### WHAT YOU NEED TO DO
Tally up the lines below that contain the word "computer" and give the total alone.

### THE DATA

*** Begin section ***

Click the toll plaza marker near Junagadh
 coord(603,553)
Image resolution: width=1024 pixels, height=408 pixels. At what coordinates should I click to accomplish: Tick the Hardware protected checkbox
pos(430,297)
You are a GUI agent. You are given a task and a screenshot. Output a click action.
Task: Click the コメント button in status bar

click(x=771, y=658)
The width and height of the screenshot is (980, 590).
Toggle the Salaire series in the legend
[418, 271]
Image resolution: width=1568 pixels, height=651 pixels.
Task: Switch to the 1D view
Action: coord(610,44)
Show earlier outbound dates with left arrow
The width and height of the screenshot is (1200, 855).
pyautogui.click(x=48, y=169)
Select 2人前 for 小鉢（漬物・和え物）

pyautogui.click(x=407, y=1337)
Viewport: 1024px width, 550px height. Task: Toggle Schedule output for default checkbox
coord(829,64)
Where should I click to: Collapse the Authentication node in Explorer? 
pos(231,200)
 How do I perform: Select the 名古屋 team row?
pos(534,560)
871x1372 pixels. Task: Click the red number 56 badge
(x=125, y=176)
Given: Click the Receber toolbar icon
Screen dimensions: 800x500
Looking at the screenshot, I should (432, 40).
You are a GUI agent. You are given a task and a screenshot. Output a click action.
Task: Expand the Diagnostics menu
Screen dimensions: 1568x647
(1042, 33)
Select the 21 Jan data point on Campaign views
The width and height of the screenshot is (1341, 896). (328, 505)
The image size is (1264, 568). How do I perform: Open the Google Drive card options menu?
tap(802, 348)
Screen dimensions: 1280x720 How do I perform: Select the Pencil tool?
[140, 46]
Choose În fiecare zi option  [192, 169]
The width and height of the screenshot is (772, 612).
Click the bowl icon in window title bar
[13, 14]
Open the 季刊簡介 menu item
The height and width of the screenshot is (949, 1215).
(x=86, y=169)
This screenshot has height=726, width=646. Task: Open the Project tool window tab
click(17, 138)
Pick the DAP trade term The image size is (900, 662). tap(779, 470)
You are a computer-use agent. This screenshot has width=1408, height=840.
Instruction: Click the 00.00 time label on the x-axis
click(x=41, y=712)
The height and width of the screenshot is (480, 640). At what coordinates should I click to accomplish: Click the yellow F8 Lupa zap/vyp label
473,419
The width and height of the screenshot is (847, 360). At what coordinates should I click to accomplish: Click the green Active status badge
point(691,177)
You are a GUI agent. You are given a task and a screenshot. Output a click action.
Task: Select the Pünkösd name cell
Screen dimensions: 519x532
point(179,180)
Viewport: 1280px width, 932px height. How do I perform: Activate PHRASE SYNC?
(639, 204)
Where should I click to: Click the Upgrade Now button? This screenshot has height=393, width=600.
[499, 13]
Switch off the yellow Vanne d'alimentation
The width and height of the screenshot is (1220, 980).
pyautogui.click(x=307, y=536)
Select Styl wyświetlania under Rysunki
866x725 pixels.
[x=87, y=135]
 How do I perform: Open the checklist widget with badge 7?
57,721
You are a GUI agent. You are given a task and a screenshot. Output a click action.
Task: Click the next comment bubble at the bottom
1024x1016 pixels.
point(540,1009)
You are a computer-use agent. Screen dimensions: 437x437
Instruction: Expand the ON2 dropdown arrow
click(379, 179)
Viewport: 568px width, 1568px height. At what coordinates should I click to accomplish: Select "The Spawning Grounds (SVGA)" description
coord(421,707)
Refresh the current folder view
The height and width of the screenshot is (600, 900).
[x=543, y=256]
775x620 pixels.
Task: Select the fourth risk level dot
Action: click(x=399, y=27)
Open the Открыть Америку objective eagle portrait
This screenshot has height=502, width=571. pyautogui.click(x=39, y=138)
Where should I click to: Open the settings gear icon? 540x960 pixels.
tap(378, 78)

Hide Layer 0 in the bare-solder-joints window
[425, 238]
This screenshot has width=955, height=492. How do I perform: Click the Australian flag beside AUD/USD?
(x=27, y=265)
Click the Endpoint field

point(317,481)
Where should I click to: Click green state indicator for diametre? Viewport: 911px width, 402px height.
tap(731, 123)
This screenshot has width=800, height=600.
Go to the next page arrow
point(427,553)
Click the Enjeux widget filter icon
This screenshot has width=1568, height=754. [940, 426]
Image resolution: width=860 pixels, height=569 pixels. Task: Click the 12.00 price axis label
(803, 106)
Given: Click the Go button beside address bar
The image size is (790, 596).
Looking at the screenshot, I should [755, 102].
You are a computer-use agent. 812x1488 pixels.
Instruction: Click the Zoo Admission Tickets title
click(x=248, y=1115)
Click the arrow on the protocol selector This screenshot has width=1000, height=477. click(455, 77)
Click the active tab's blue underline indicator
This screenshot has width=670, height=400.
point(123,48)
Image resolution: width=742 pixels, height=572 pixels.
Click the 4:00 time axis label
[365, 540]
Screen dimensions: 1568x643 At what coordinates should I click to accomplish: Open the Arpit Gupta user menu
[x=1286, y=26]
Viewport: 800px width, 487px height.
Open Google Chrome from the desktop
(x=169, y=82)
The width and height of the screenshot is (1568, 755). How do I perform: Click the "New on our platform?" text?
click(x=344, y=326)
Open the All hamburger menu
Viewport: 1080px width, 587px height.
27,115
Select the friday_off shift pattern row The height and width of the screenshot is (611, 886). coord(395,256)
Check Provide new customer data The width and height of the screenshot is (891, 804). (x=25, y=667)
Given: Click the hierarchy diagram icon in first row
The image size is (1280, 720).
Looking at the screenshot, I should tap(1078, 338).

*** End section ***

### ANSWER TO THE EXERCISE
3